→ **EXERCISE AIM**:
Please print every record below exactly as it reads.

------ INFORMATION GIVEN

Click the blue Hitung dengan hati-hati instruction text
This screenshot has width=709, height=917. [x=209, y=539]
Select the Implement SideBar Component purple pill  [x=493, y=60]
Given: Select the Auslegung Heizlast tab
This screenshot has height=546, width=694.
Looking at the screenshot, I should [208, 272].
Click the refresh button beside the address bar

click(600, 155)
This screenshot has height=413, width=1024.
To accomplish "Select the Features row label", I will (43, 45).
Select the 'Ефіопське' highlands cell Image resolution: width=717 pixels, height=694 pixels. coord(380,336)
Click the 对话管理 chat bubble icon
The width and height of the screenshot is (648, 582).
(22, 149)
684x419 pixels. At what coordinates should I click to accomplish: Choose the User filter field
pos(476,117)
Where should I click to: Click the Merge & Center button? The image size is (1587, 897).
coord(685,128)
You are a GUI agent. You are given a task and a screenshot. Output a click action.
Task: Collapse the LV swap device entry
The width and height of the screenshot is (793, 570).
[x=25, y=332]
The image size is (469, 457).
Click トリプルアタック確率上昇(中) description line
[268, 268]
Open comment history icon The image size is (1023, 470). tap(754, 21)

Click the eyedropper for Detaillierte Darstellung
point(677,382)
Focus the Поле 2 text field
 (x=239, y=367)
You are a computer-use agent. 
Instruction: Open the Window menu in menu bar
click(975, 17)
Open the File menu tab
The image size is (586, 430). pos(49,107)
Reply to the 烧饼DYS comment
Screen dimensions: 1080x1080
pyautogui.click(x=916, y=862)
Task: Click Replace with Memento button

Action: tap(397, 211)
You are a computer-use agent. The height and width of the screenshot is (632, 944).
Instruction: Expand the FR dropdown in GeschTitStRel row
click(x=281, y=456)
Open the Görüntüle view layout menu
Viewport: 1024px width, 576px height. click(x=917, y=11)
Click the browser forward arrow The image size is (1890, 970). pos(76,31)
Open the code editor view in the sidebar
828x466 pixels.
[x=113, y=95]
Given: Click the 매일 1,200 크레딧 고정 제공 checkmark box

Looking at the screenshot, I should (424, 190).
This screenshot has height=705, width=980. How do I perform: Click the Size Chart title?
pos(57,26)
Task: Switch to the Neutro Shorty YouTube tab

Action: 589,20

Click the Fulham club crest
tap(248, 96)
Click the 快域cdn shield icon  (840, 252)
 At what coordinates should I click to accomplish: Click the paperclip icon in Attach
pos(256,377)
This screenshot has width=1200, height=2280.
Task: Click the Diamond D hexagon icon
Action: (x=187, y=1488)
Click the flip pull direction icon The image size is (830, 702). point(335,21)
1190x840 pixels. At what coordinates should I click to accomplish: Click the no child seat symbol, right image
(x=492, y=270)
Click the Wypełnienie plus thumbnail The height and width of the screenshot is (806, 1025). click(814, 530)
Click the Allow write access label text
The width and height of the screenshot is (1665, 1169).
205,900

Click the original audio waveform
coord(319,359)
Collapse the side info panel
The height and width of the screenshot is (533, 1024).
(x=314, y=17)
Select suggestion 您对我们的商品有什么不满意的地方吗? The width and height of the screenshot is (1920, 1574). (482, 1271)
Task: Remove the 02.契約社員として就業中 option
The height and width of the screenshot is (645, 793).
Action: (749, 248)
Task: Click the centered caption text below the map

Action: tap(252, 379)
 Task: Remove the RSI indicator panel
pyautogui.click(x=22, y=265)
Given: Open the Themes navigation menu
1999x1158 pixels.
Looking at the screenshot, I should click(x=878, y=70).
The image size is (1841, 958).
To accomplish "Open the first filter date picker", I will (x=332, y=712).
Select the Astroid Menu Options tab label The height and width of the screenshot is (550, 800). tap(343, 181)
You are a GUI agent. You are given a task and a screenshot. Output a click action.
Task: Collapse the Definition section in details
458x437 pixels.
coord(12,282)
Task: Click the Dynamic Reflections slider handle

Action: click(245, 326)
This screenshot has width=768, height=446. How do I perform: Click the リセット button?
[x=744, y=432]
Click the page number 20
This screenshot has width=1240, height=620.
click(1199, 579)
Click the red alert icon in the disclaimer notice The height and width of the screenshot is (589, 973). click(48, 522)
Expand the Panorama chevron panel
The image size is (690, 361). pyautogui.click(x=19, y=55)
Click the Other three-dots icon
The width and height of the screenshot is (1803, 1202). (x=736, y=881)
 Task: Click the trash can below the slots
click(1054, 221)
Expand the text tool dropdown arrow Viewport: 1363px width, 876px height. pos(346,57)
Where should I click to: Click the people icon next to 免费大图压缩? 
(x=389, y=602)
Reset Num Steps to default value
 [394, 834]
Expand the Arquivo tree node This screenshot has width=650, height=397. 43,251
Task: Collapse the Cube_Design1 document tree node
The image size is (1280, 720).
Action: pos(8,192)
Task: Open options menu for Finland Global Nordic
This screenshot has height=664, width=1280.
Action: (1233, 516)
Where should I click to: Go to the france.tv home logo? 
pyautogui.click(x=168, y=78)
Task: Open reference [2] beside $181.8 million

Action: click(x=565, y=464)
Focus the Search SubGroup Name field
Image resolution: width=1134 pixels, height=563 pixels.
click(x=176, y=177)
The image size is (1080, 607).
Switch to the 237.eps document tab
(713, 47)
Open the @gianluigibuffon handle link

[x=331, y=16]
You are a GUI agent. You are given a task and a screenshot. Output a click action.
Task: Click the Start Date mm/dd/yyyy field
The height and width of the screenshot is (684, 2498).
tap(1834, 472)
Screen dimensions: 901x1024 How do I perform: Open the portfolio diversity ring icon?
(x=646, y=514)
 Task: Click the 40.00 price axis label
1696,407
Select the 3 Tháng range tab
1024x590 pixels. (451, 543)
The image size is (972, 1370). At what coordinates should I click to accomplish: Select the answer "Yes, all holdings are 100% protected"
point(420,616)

------------

→ **EXPECTED ANSWER**:
Click the blue Hitung dengan hati-hati instruction text
This screenshot has width=709, height=917. [x=209, y=539]
Select the Implement SideBar Component purple pill  [x=493, y=60]
Given: Select the Auslegung Heizlast tab
This screenshot has height=546, width=694.
Looking at the screenshot, I should [208, 272].
Click the refresh button beside the address bar

click(600, 155)
This screenshot has height=413, width=1024.
To accomplish "Select the Features row label", I will (43, 45).
Select the 'Ефіопське' highlands cell Image resolution: width=717 pixels, height=694 pixels. coord(380,336)
Click the 对话管理 chat bubble icon
The width and height of the screenshot is (648, 582).
(22, 149)
684x419 pixels. At what coordinates should I click to accomplish: Choose the User filter field
pos(476,117)
Where should I click to: Click the Merge & Center button? The image size is (1587, 897).
coord(685,128)
You are a GUI agent. You are given a task and a screenshot. Output a click action.
Task: Collapse the LV swap device entry
The width and height of the screenshot is (793, 570).
[x=25, y=332]
The image size is (469, 457).
Click トリプルアタック確率上昇(中) description line
[268, 268]
Open comment history icon The image size is (1023, 470). tap(754, 21)

Click the eyedropper for Detaillierte Darstellung
point(677,382)
Focus the Поле 2 text field
 (x=239, y=367)
You are a computer-use agent. 
Instruction: Open the Window menu in menu bar
click(975, 17)
Open the File menu tab
The image size is (586, 430). pos(49,107)
Reply to the 烧饼DYS comment
Screen dimensions: 1080x1080
pyautogui.click(x=916, y=862)
Task: Click Replace with Memento button

Action: tap(397, 211)
You are a computer-use agent. The height and width of the screenshot is (632, 944).
Instruction: Expand the FR dropdown in GeschTitStRel row
click(x=281, y=456)
Open the Görüntüle view layout menu
Viewport: 1024px width, 576px height. click(x=917, y=11)
Click the browser forward arrow The image size is (1890, 970). pos(76,31)
Open the code editor view in the sidebar
828x466 pixels.
[x=113, y=95]
Given: Click the 매일 1,200 크레딧 고정 제공 checkmark box

Looking at the screenshot, I should (424, 190).
This screenshot has height=705, width=980. How do I perform: Click the Size Chart title?
pos(57,26)
Task: Switch to the Neutro Shorty YouTube tab

Action: 589,20

Click the Fulham club crest
tap(248, 96)
Click the 快域cdn shield icon  (840, 252)
 At what coordinates should I click to accomplish: Click the paperclip icon in Attach
pos(256,377)
This screenshot has width=1200, height=2280.
Task: Click the Diamond D hexagon icon
Action: (x=187, y=1488)
Click the flip pull direction icon The image size is (830, 702). point(335,21)
1190x840 pixels. At what coordinates should I click to accomplish: Click the no child seat symbol, right image
(x=492, y=270)
Click the Wypełnienie plus thumbnail The height and width of the screenshot is (806, 1025). click(814, 530)
Click the Allow write access label text
The width and height of the screenshot is (1665, 1169).
205,900

Click the original audio waveform
coord(319,359)
Collapse the side info panel
The height and width of the screenshot is (533, 1024).
(x=314, y=17)
Select suggestion 您对我们的商品有什么不满意的地方吗? The width and height of the screenshot is (1920, 1574). (482, 1271)
Task: Remove the 02.契約社員として就業中 option
The height and width of the screenshot is (645, 793).
Action: (749, 248)
Task: Click the centered caption text below the map

Action: tap(252, 379)
 Task: Remove the RSI indicator panel
pyautogui.click(x=22, y=265)
Given: Open the Themes navigation menu
1999x1158 pixels.
Looking at the screenshot, I should click(x=878, y=70).
The image size is (1841, 958).
To accomplish "Open the first filter date picker", I will (x=332, y=712).
Select the Astroid Menu Options tab label The height and width of the screenshot is (550, 800). tap(343, 181)
You are a GUI agent. You are given a task and a screenshot. Output a click action.
Task: Collapse the Definition section in details
458x437 pixels.
coord(12,282)
Task: Click the Dynamic Reflections slider handle

Action: click(245, 326)
This screenshot has width=768, height=446. How do I perform: Click the リセット button?
[x=744, y=432]
Click the page number 20
This screenshot has width=1240, height=620.
click(1199, 579)
Click the red alert icon in the disclaimer notice The height and width of the screenshot is (589, 973). click(48, 522)
Expand the Panorama chevron panel
The image size is (690, 361). pyautogui.click(x=19, y=55)
Click the Other three-dots icon
The width and height of the screenshot is (1803, 1202). (x=736, y=881)
 Task: Click the trash can below the slots
click(1054, 221)
Expand the text tool dropdown arrow Viewport: 1363px width, 876px height. pos(346,57)
Where should I click to: Click the people icon next to 免费大图压缩? 
(x=389, y=602)
Reset Num Steps to default value
 [394, 834]
Expand the Arquivo tree node This screenshot has width=650, height=397. 43,251
Task: Collapse the Cube_Design1 document tree node
The image size is (1280, 720).
Action: pos(8,192)
Task: Open options menu for Finland Global Nordic
This screenshot has height=664, width=1280.
Action: (1233, 516)
Where should I click to: Go to the france.tv home logo? 
pyautogui.click(x=168, y=78)
Task: Open reference [2] beside $181.8 million

Action: click(x=565, y=464)
Focus the Search SubGroup Name field
Image resolution: width=1134 pixels, height=563 pixels.
click(x=176, y=177)
The image size is (1080, 607).
Switch to the 237.eps document tab
(713, 47)
Open the @gianluigibuffon handle link

[x=331, y=16]
You are a GUI agent. You are given a task and a screenshot. Output a click action.
Task: Click the Start Date mm/dd/yyyy field
The height and width of the screenshot is (684, 2498).
tap(1834, 472)
Screen dimensions: 901x1024 How do I perform: Open the portfolio diversity ring icon?
(x=646, y=514)
 Task: Click the 40.00 price axis label
1696,407
Select the 3 Tháng range tab
1024x590 pixels. (451, 543)
The image size is (972, 1370). At what coordinates should I click to accomplish: Select the answer "Yes, all holdings are 100% protected"
point(420,616)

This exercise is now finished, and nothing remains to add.